===== TASK INPUT
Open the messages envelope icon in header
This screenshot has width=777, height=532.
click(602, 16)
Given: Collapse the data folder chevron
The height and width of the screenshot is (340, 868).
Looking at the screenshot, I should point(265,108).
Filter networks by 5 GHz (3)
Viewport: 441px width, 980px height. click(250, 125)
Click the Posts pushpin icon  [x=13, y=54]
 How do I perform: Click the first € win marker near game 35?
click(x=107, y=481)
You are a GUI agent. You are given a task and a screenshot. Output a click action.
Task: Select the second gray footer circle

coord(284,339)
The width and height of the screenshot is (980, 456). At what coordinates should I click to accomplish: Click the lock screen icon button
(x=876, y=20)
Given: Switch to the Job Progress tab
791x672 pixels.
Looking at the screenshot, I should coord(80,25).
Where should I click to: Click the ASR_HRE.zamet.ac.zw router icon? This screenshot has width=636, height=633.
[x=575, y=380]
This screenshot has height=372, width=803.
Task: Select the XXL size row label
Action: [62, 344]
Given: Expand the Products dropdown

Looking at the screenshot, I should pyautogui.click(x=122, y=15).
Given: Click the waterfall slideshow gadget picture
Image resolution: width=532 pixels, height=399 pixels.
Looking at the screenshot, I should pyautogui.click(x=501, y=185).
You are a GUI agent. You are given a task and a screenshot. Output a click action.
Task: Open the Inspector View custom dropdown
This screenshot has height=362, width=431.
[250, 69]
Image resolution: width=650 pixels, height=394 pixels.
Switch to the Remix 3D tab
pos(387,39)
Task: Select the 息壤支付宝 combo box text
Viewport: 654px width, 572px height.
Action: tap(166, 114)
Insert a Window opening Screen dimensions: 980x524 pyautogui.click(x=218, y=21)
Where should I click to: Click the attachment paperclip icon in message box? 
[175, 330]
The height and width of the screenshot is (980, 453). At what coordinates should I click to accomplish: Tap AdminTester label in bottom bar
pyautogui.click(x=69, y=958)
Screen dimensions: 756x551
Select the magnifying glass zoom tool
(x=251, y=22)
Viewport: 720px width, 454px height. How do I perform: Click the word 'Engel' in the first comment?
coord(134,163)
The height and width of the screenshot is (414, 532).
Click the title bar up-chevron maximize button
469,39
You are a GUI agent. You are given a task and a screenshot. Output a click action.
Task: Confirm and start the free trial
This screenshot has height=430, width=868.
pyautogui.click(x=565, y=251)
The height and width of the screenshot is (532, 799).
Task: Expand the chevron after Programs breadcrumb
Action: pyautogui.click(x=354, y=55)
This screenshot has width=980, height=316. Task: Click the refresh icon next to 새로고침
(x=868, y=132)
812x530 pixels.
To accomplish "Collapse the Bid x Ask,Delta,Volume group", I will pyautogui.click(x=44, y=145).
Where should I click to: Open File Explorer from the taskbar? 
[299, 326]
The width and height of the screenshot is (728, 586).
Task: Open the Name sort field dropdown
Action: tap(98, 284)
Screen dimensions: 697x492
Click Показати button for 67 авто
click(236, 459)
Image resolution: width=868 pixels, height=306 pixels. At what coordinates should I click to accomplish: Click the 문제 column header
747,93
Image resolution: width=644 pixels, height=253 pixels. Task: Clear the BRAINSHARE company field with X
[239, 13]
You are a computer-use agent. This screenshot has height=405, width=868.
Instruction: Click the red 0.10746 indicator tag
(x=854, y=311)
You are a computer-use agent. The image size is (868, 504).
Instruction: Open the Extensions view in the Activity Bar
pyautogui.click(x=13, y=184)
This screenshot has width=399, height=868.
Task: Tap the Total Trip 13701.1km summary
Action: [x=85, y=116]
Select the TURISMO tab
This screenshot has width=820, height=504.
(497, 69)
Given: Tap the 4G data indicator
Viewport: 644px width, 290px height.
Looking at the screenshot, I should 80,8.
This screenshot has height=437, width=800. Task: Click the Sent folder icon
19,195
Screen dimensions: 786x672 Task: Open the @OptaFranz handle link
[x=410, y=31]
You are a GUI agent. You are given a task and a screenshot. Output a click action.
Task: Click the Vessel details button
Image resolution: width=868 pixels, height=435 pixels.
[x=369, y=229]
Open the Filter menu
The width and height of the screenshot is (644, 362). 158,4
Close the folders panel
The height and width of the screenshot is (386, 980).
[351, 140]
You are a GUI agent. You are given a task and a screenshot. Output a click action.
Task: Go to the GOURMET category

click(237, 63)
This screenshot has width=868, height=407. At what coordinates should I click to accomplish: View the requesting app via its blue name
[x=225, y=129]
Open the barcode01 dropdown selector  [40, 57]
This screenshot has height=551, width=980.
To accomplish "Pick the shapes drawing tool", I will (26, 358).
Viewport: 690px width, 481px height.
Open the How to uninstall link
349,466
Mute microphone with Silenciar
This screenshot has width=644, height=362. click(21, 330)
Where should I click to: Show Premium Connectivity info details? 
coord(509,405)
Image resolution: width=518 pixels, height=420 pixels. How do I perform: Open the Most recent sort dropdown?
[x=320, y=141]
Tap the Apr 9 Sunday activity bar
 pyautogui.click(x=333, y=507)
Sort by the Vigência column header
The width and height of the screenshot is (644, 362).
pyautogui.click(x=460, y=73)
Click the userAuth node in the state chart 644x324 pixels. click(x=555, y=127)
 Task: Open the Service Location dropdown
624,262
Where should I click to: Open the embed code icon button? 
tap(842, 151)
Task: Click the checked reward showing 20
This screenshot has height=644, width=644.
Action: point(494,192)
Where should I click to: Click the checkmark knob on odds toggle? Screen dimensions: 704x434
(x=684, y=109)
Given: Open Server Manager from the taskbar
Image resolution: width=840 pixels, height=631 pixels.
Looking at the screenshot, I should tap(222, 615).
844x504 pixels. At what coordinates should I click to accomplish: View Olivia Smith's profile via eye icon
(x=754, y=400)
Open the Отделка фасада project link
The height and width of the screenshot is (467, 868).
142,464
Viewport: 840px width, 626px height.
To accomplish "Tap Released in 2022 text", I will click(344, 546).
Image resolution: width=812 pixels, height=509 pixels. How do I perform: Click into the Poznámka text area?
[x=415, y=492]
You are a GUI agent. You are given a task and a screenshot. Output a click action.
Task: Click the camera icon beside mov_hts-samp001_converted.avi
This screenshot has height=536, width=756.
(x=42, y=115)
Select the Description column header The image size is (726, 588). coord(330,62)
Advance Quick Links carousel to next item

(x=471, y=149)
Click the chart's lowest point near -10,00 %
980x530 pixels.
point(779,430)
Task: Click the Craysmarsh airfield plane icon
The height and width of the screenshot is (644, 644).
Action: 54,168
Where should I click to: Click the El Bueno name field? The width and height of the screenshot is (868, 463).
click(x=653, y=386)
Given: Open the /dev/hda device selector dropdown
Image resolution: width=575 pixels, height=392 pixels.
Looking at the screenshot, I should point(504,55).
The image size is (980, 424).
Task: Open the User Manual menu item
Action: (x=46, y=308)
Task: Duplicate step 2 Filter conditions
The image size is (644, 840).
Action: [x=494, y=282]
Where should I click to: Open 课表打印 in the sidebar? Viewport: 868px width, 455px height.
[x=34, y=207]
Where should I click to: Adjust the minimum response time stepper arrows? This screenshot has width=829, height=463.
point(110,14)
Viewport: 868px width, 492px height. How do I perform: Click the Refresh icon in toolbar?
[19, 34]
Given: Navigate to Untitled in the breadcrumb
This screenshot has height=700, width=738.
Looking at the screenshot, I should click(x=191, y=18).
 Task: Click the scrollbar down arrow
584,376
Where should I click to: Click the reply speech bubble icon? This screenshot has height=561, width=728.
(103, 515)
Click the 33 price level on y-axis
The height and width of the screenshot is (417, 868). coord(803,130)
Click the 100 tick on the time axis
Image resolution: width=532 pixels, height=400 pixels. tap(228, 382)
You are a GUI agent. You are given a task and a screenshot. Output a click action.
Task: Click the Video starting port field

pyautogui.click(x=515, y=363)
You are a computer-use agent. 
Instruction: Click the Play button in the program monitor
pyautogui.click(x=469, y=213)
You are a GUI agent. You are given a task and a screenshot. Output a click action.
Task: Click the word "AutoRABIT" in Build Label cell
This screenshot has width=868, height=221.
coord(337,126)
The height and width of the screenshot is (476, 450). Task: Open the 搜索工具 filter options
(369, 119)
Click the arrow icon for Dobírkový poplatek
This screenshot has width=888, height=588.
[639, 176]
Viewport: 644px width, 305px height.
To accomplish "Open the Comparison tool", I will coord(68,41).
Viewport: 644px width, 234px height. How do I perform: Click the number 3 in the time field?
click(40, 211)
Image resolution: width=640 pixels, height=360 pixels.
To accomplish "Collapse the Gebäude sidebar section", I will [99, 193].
==========
**WORK TASK:** Give back precisely the lines above that start at the line containing "Given: Expand the Products dropdown" and end at the line containing "Given: Click the", inclusive. No other lines belong in the output.

**THE ANSWER:**
Given: Expand the Products dropdown

Looking at the screenshot, I should pyautogui.click(x=122, y=15).
Given: Click the waterfall slideshow gadget picture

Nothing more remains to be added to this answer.